Say you have an endpoint that handles a purchase:

// ❌ NOT safe under concurrent load
func purchaseItem(ctx context.Context, itemID string) error {
    var stock int
    err := db.QueryRow("SELECT stock FROM items WHERE id = $1", itemID).Scan(&stock)
    if err != nil {
        return err
    }

    if stock <= 0 {
        return errors.New("out of stock")
    }

    _, err = db.Exec("UPDATE items SET stock = $1 WHERE id = $2", stock-1, itemID)
    return err
}

This looks fine. In a single-user world, it is fine. But under load — say, a flash sale with 500 concurrent requests — the gap between SELECT and UPDATE is enough for dozens of threads to read the same stock value and all decrement from it simultaneously.

Result: Negative stock. Oversold orders. Angry customers.

Three Ways to Fix It

Fix 1 — Atomic SQL Update (the simplest approach)

The fastest fix is to eliminate the read-then-write pattern entirely and let the database handle the decrement atomically:

// ✅ Safe — single atomic statement
result, err := db.Exec(`
    UPDATE items
    SET stock = stock - 1
    WHERE id = $1 AND stock > 0
`, itemID)

rowsAffected, _ := result.RowsAffected()
if rowsAffected == 0 {
    return errors.New("out of stock or already taken")
}

No read. No gap. The database engine serializes this at the row level. This works well for simple decrements and is the right default when you don't need the old value.

Fix 2 — Pessimistic Locking (SELECT FOR UPDATE)

When you genuinely need to read the value before deciding what to write — for example, checking business rules before an update — use SELECT FOR UPDATE to hold a row lock:

// ✅ Safe — row is locked until transaction commits
tx, _ := db.BeginTx(ctx, nil)
// error handling omitted for brevity
defer tx.Rollback()

var stock int
err := tx.QueryRow(`
    SELECT stock FROM items WHERE id = $1 FOR UPDATE
`, itemID).Scan(&stock)

if stock <= 0 {
    return errors.New("out of stock")
}

tx.Exec("UPDATE items SET stock = $1 WHERE id = $2", stock-1, itemID)
tx.Commit()

FOR UPDATE tells the database: lock this row. Any other transaction that tries to read it with FOR UPDATE will block until this one commits or rolls back. Completely safe — but it creates a queue, so it can become a bottleneck under heavy concurrent traffic.

Fix 3 — Optimistic Locking with CAS (Compare-And-Swap)

Optimistic locking says: don't block anyone.
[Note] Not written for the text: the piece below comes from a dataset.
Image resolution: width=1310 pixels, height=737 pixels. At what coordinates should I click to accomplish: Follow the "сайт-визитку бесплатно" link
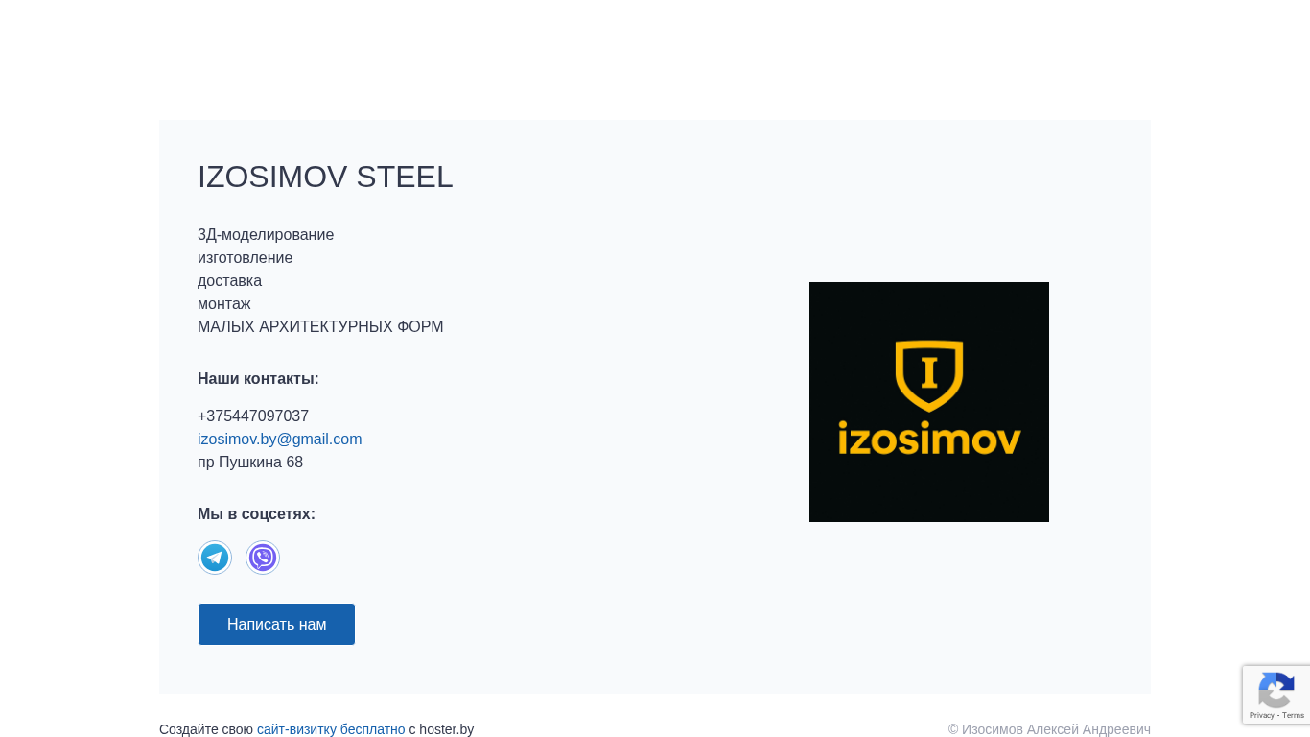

Just verify before writing that the world still looks the way you expected when you read it.

You add a version column to the row, then make your update conditional:

// ✅ Safe — version mismatch causes retry, not corruption
type Item struct {
    ID      string
    Stock   int
    Version int
}

func purchaseWithCAS(ctx context.Context, itemID string) error {
    const maxRetries = 3

    for attempt := 0; attempt < maxRetries; attempt++ {
        var item Item
        db.QueryRow("SELECT id, stock, version FROM items WHERE id = $1", itemID).
            Scan(&item.ID, &item.Stock, &item.Version)

        if item.Stock <= 0 {
            return errors.New("out of stock")
        }

        result, _ := db.Exec(`
            UPDATE items
            SET stock = $1, version = $2
            WHERE id = $3 AND version = $4
        `, item.Stock-1, item.Version+1, item.ID, item.Version)
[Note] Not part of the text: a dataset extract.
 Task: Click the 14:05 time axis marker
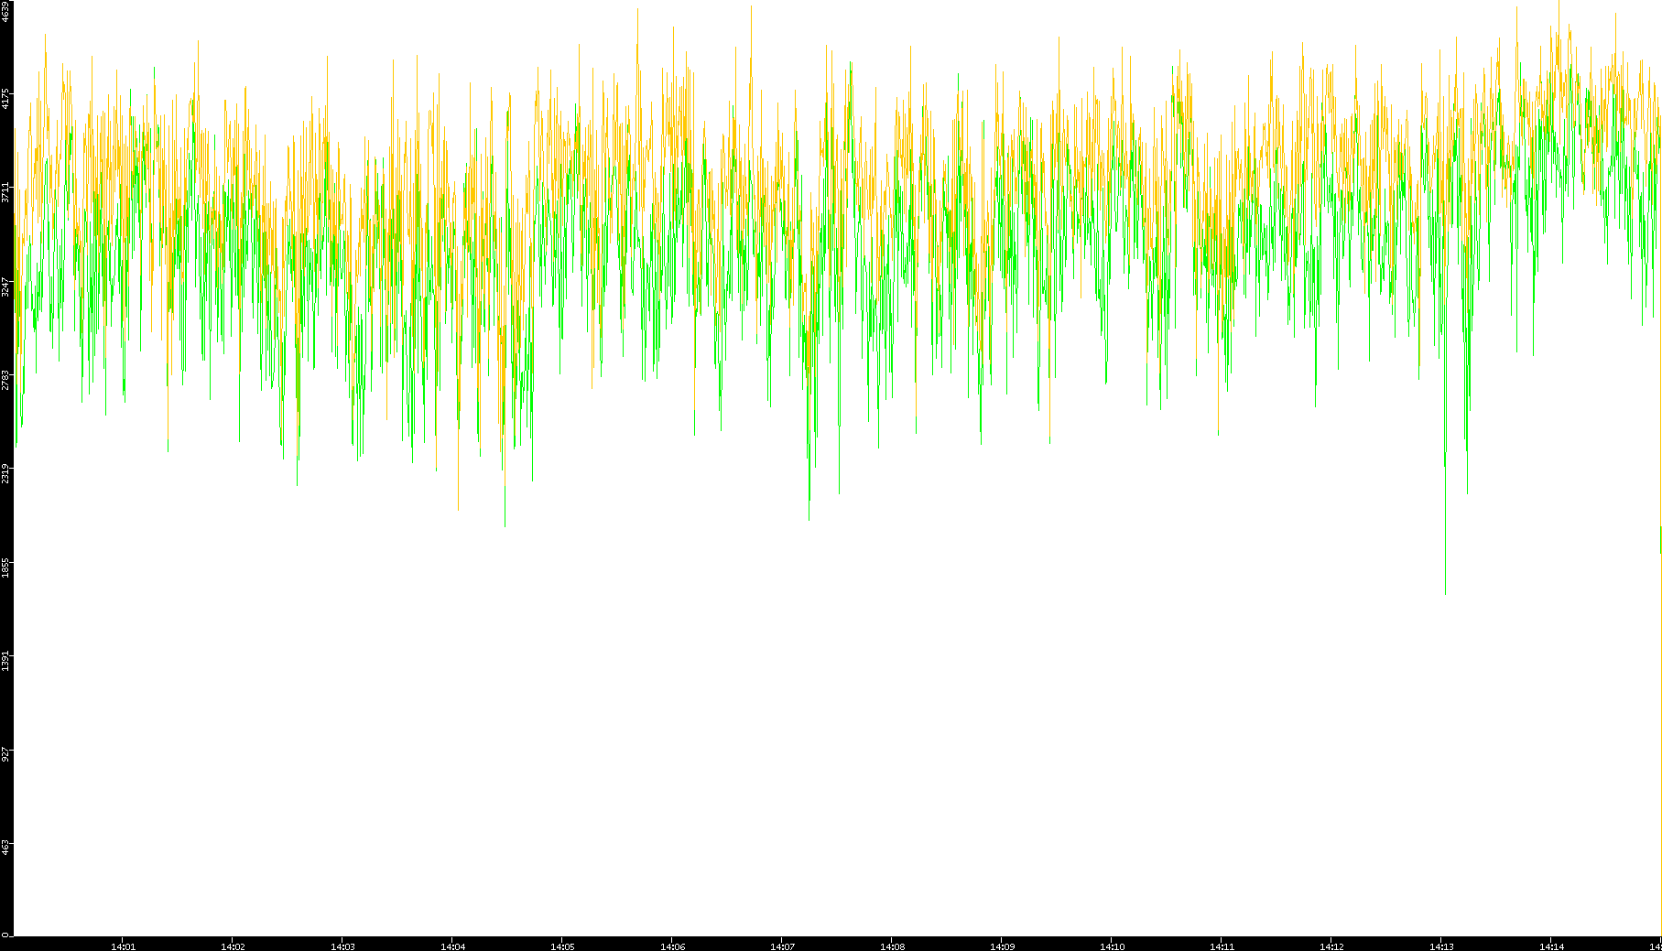[562, 946]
        rows, _ := result.RowsAffected()
        if rows == 1 {
            return nil // success
        }
        // version mismatch — someone else wrote first, retry
    }
    return errors.New("too many concurrent modifications, try again")
}

If two threads both read version=5, only the first one that writes version=6 wins. The second sees rowsAffected=0 and retries with a fresh read. No locks held, no blocking — just retry on conflict.

When to Use Which Fix

Scenario	Best approach
Simple increment/decrement	Atomic SQL (`UPDATE ... SET x = x - 1`)
Complex business logic before write	Pessimistic locking (`SELECT FOR UPDATE`)
High-read, low-conflict workloads	Optimistic locking (CAS + version)
Distributed systems / no shared DB	Distributed locks (Redis `SET NX`, etc.)
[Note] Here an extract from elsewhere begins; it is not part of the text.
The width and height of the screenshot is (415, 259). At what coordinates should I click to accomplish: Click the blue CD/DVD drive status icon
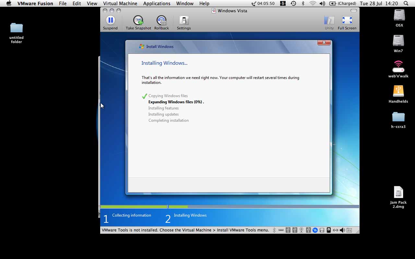(315, 230)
The Distributed Case: Redis to the Rescue

When your API runs across multiple servers and the database lock isn't enough (or too slow), you need a distributed lock. Redis handles this elegantly:

// ✅ Distributed lock using Redis SET NX (set if not exists)
func acquireLock(ctx context.Context, rdb *redis.Client, key string, ttl time.Duration) (bool, error) {
    ok, err := rdb.SetNX(ctx, "lock:"+key, "1", ttl).Result()
    return ok, err
}

func releaseLock(ctx context.Context, rdb *redis.Client, key string) {
    rdb.Del(ctx, "lock:"+key)
}

func purchaseWithRedisLock(ctx context.Context, rdb *redis.Client, db *sql.DB, itemID string) error {
    acquired, err := acquireLock(ctx, rdb, itemID, 5*time.Second)
    if err != nil || !acquired {
        return errors.New("could not acquire lock, try again")
    }
    defer releaseLock(ctx, rdb, itemID)

    // safe to read and write now — only one server can be here at a time
    return purchaseItem(ctx, db, itemID)
}

The SET NX command is atomic in Redis — only one caller gets true. All others get false and back off. The TTL ensures the lock is released even if your server crashes mid-operation.

⚠️ One important caveat: SET NX alone isn't enough for production. Use Redlock (Redis's official distributed locking algorithm) when you need strong guarantees — especially if you have multiple Redis nodes.

Summary: The Mental Model

Race conditions happen in the gap between read and write. The longer that gap, the higher the chance of corruption. Your goal is to shrink or eliminate that gap:

Atomic operations collapse the gap to zero.
Pessimistic locks block others from entering the gap.
Optimistic locks let everyone in but detect and reject stale writes.

There's no universally best answer. Pick the approach that matches your read/write ratio, your tolerance for blocking, and whether your system is distributed.

Key Takeaways

A race condition is not a bug in any single thread — it's a bug in timing between threads.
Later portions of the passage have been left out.